-- Data provided start --

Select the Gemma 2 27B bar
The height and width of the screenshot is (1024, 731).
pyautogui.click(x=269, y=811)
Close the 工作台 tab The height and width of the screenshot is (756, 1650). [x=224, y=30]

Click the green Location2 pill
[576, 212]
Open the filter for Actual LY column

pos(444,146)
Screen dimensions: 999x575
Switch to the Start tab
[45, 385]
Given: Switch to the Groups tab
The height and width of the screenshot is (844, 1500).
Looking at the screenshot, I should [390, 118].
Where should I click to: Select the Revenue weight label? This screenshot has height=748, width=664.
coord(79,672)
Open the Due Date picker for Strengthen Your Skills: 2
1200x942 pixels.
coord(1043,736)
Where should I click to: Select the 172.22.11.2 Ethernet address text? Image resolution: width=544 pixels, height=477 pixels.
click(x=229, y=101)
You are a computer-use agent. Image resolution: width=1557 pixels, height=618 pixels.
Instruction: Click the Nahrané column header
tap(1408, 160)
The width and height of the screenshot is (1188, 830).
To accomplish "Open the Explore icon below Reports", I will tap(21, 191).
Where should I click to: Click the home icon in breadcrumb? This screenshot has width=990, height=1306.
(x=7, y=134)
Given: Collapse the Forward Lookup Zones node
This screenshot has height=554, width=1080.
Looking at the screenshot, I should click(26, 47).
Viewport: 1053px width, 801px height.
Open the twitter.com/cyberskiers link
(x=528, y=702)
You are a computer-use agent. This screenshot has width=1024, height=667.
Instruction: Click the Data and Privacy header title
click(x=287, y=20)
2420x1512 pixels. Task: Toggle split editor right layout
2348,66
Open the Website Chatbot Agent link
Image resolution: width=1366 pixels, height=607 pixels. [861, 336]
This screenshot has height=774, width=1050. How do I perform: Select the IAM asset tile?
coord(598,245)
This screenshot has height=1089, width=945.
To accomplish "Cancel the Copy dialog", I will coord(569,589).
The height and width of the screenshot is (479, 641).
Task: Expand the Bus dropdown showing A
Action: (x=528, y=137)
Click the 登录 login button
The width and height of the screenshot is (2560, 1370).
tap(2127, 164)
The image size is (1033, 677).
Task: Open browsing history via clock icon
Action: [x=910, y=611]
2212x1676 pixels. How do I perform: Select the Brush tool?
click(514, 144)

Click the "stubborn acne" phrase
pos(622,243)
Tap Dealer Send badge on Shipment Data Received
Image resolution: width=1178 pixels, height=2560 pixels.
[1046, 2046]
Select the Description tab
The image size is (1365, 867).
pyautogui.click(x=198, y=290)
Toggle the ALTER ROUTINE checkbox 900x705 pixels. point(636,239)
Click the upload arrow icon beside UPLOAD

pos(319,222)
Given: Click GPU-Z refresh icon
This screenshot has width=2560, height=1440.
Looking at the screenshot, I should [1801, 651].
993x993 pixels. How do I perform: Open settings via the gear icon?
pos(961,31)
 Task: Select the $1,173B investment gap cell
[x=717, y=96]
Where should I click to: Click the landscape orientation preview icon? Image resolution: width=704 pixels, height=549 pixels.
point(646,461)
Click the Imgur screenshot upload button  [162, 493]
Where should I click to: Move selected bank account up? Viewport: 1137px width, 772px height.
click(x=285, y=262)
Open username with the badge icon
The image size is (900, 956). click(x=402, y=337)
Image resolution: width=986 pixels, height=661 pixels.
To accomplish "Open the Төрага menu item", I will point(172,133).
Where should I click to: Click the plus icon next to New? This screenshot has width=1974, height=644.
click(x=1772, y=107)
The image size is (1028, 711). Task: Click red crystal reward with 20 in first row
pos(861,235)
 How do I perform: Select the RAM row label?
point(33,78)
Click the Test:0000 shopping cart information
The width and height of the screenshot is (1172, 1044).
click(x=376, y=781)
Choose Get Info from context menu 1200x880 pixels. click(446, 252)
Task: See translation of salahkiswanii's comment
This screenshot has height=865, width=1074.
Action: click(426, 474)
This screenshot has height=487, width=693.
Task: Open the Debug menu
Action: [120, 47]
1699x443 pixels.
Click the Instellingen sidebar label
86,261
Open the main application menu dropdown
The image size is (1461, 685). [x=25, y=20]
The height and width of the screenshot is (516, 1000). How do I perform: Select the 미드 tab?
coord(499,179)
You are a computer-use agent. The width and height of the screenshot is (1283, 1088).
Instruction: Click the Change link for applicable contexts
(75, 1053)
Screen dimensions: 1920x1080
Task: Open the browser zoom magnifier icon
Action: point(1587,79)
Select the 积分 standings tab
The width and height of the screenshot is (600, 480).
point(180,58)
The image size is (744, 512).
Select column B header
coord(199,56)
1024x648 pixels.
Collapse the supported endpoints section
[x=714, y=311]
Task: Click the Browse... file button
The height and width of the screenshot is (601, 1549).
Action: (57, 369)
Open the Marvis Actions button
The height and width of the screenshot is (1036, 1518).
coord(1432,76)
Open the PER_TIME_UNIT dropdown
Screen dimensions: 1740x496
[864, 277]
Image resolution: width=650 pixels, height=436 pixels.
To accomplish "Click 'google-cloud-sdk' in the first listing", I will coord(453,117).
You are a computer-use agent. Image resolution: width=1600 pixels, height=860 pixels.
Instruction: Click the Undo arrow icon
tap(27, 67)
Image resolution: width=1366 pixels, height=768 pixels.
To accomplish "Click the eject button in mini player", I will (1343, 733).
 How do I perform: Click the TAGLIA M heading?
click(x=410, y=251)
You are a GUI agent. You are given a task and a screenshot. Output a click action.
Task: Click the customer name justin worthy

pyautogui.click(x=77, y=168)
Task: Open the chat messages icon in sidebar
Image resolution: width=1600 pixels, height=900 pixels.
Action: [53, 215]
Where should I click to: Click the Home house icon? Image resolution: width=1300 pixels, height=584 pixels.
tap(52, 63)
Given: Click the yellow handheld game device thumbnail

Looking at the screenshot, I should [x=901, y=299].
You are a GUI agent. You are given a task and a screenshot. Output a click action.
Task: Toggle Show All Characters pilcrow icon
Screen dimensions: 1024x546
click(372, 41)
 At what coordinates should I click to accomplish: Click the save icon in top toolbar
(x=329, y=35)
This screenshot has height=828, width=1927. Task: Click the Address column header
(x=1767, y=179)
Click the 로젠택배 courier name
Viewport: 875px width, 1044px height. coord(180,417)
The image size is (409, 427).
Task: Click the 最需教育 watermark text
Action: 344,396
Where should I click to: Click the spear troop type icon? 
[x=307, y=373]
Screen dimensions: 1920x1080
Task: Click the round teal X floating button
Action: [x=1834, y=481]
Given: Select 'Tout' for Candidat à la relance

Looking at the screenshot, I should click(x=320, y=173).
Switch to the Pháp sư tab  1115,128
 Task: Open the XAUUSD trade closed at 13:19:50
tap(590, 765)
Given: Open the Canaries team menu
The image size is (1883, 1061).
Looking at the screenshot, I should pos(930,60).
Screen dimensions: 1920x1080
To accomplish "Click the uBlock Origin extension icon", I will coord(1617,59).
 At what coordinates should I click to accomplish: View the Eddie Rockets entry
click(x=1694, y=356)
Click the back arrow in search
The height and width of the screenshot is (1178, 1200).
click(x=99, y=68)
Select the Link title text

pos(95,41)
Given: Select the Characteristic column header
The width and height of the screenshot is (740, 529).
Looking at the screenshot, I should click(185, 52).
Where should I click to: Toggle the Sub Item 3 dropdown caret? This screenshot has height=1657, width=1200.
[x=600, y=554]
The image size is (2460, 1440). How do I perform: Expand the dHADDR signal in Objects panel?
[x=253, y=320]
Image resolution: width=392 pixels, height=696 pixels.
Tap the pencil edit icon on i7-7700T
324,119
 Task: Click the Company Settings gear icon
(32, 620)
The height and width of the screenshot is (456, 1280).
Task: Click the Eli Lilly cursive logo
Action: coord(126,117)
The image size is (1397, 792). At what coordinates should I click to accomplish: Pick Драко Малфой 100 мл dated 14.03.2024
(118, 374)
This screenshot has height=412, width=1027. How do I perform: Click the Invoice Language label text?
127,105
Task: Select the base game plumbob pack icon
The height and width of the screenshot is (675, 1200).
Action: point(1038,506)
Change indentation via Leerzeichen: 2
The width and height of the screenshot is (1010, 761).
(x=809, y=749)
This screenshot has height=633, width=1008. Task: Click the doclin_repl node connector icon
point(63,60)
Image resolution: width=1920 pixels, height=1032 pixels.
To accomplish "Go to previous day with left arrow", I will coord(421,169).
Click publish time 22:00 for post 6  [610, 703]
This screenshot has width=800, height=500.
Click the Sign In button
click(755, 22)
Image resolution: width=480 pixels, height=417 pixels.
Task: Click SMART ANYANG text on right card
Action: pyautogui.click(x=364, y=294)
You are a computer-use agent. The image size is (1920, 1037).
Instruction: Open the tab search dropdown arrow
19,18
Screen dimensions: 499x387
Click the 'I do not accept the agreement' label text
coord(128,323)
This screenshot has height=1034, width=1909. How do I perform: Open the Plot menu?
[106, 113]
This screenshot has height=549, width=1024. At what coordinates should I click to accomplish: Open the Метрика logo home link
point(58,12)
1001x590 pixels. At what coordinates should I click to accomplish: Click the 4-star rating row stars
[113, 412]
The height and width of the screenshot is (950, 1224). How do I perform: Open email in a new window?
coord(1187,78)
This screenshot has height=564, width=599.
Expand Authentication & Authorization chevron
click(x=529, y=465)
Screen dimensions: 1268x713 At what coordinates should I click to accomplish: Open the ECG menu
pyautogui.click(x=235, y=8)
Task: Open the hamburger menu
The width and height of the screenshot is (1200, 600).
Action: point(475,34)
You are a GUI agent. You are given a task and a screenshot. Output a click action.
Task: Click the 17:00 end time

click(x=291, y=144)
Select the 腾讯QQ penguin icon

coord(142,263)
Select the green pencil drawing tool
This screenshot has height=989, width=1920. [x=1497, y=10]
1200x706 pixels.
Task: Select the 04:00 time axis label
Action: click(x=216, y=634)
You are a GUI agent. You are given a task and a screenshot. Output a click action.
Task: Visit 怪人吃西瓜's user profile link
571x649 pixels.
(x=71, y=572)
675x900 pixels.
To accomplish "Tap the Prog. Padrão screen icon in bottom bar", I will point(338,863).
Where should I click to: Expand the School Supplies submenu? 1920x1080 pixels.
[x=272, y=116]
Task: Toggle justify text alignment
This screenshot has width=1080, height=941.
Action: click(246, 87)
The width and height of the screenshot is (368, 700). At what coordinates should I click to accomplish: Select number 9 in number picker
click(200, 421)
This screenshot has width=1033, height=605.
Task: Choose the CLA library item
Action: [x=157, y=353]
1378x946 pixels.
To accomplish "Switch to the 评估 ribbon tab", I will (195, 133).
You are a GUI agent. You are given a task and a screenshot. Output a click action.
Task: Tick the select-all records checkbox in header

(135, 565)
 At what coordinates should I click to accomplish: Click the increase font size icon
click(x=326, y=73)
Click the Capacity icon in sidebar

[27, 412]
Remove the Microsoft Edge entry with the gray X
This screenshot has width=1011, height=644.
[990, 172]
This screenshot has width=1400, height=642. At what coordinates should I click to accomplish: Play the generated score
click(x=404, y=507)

-- Data provided end --

# Given exercise:
Quote the lines of the records exactly, from the start through the line containing "Looking at the screenshot, I should [390, 118].", with both ends included.

# In response:
Select the Gemma 2 27B bar
The height and width of the screenshot is (1024, 731).
pyautogui.click(x=269, y=811)
Close the 工作台 tab The height and width of the screenshot is (756, 1650). [x=224, y=30]

Click the green Location2 pill
[576, 212]
Open the filter for Actual LY column

pos(444,146)
Screen dimensions: 999x575
Switch to the Start tab
[45, 385]
Given: Switch to the Groups tab
The height and width of the screenshot is (844, 1500).
Looking at the screenshot, I should [390, 118].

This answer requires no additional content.